Despite facing opposing hitters, the LOOGY Alvarez has still performed well with the Angels (sub-4 ERA, 3.82 FIP career). He does it with a deceptive four-seam that gets on hitters quickly thanks to deception but last season experienced some struggles, especially to the new baseball. The continuation of the juiced ball, the inability to keep the ball down, and the presence of average stuff makes it difficult for Alvarez to be anything more than a left-handed situational reliever.
Nothing exemplifies this more than Alvarez’s K/BB in his career: he’s a lot better against lefties (4.63 K/BB) than righties (2.11 K/BB).
Bard made the team this spring, having been selected in the Rule 5 Draft from the Twins. The story on Bard is intriguing. He is a late bloomer (he’s 27) but was selected from college and was injured much of 2012-2014. After being rather unimpressive throughout his career, he posted a strikeout rate north of 13 batters per nine in Double-A and Triple-A, throwing in the mid-90s and a quicker pace. One of the beneficiaries has been the data: one of the highest fastball spin rates in baseball has the Angels hoping they uncovered a gem.
Ramirez immediately impressed after coming over from the Red Sox on a waiver claim in August. In 10 appearances, he put up a 2.16 ERA (2.20 FIP) with a bugs-bunny changeup that leaves hitters flailing. His unique arm slot introduces deception, and the strategy of utilizing offspeed (he throws a sinker, slider, and changeup) and dotting the corners can help his arsenal in particular.
There is danger if he cannot spot it since he does not throw hard, but when he can it is nearly impossible for hitters to follow.
Ramirez served as a “fireman” late last season, coming in during high-leverage situations to induce ground balls. I could see Scioscia pursuing a similar strategy this season, if need be.
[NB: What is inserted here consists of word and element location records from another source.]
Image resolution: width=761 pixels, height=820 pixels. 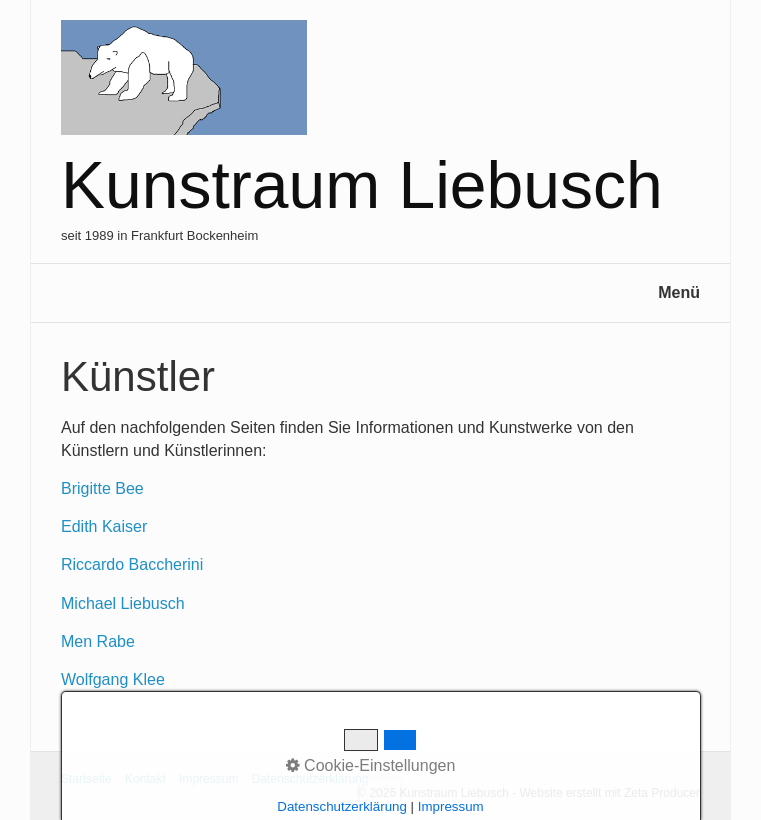 I want to click on Kunstraum Liebusch, so click(x=362, y=185).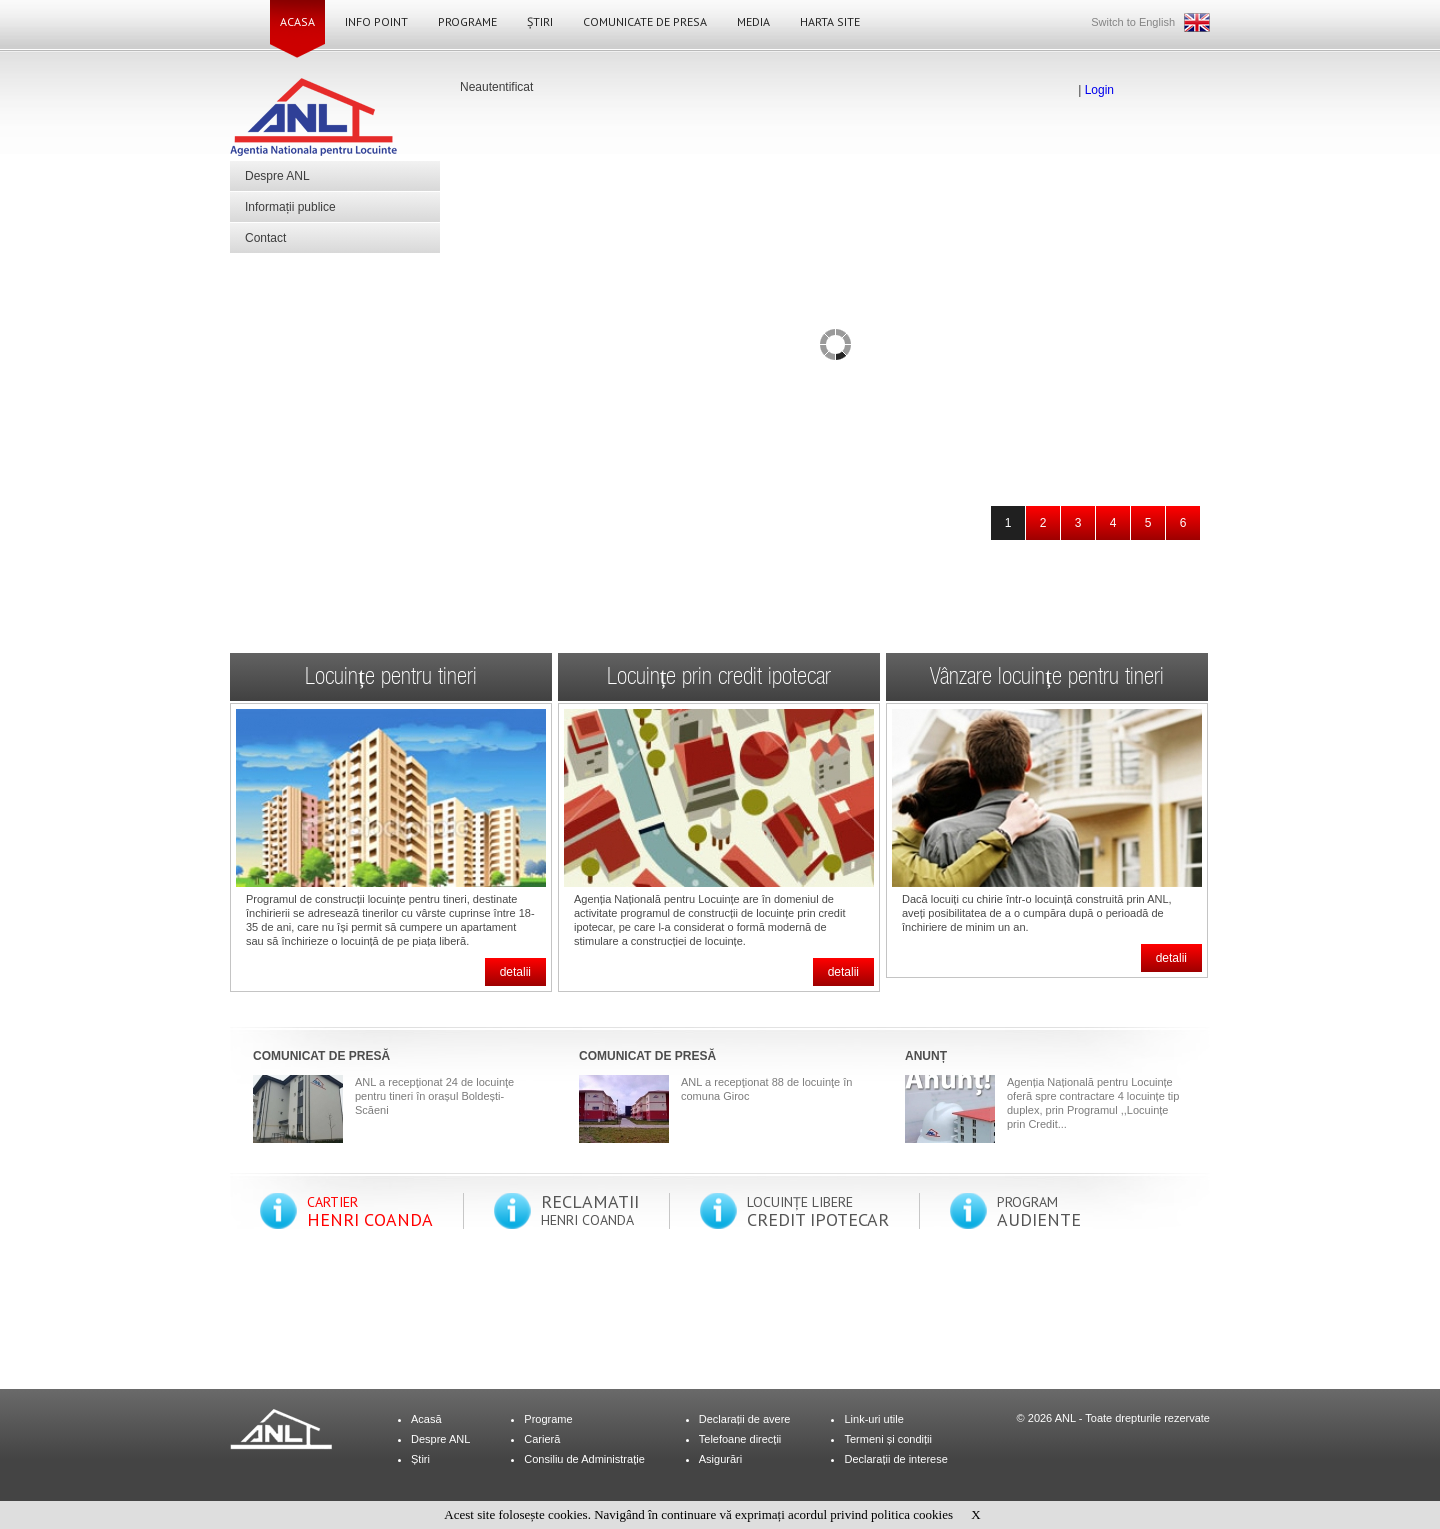 This screenshot has height=1529, width=1440. What do you see at coordinates (887, 1439) in the screenshot?
I see `Termeni și condiții` at bounding box center [887, 1439].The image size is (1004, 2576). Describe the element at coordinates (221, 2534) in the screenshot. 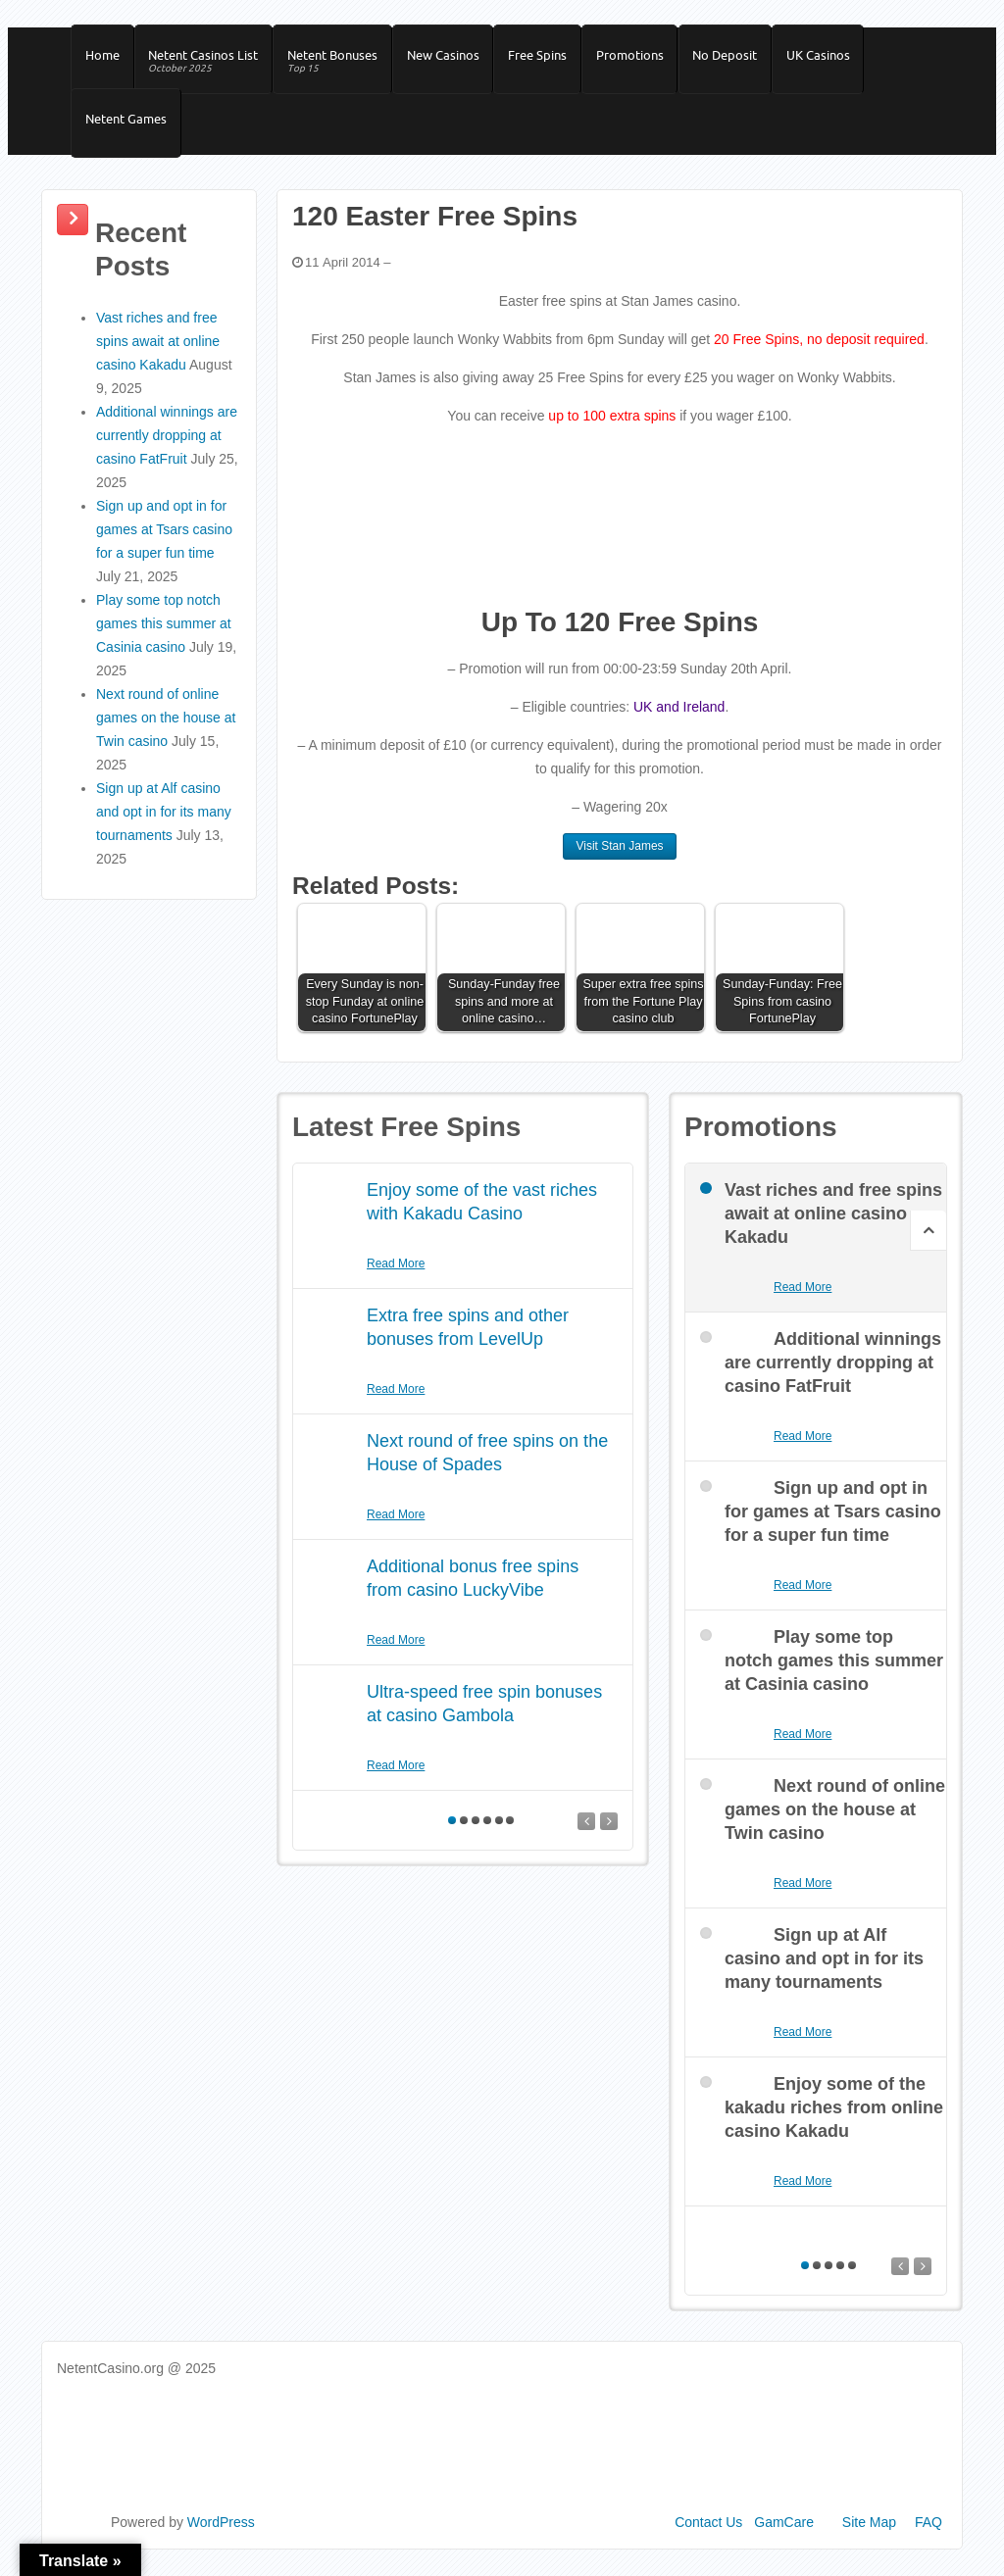

I see `WordPress` at that location.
While Wood does not generate excitement among the fan base, he does generate something even more valuable: swings and misses. His bat-missing abilities (a mid-90s fastball and hard slider) are the very reason he is on the team, which are more important than ever thanks to the new ball that is carrying further and further. Combined with a career groundball rate of 52.2 percent, Wood will make full use of the Angels’ strong infield defense this year.
There is not much more to say about Wood beyond his 11+ K/9 and .386 BABIP in 17 innings last year with the Angels and with a little better luck (and less home runs), could be one of the better pitchers in the bullpen this year.
While spring training performances haven’t been great, it is important to remember that outside of health and injury, spring training is an extremely poor predictor of regular-season performance. While the need for midseason reinforcements may become apparent, the Angels have some depth in Salt Lake (Dayan Diaz, Felix Pena, Parker Bridwell, Nick Tropeano), which should be sufficient for now.
In any case, if the Angels are unable to reach the postseason, the bullpen will not be the inhibitor of doing so. With Scioscia’s much improved bullpen management, there is no reason to believe the team will not maximize the use out of the talent they have at their disposal.